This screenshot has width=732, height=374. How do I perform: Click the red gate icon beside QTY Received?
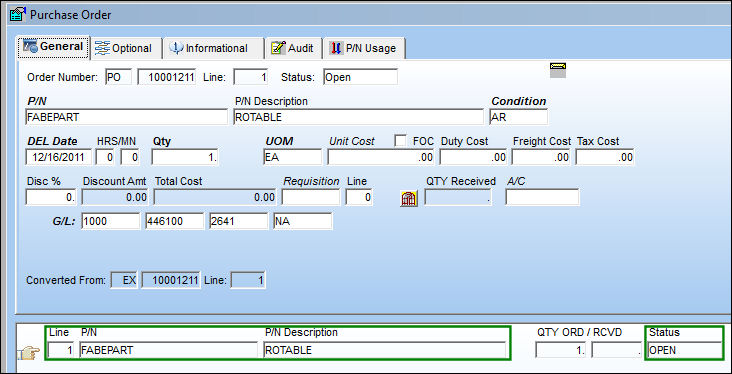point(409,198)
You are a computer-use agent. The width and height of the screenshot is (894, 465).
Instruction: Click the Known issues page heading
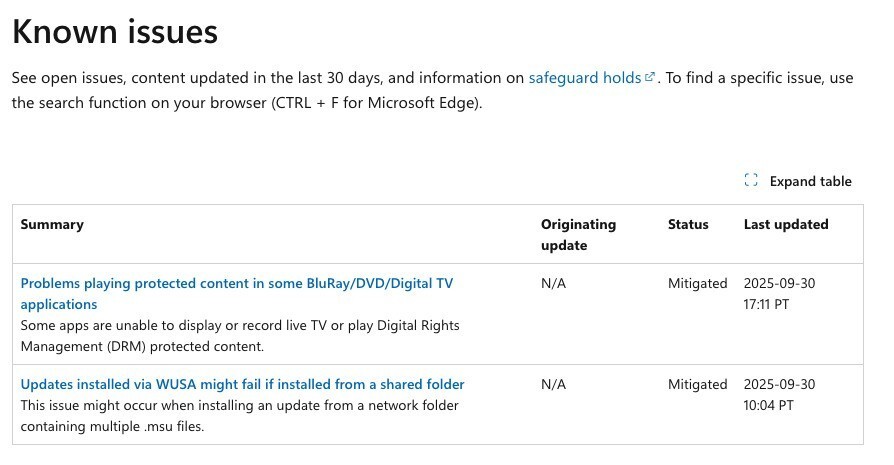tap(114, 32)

■ ■ ■ ■ ■ ■ ■

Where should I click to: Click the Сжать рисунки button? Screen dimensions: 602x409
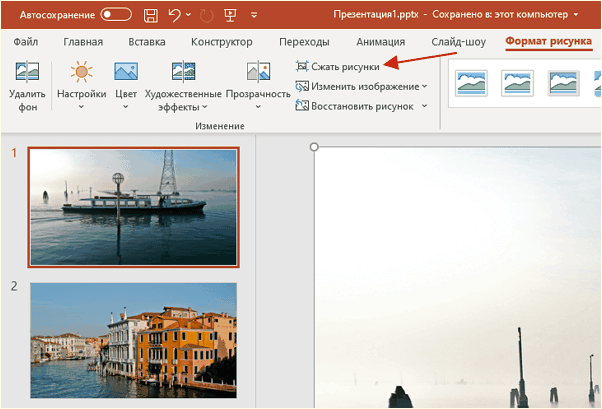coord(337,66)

■ ■ ■ ■ ■ ■ ■

▶ **Task brief**
Copy the lines above exactly, starting with the line that contains "This screenshot has" and ending with the line that contains "You are a computer-use", and leave out any pictures.

▶ **Exercise output**
This screenshot has width=732, height=374. How do I perform: Click the red gate icon beside QTY Received?
point(409,198)
You are a computer-use agent. The width and height of the screenshot is (894, 465).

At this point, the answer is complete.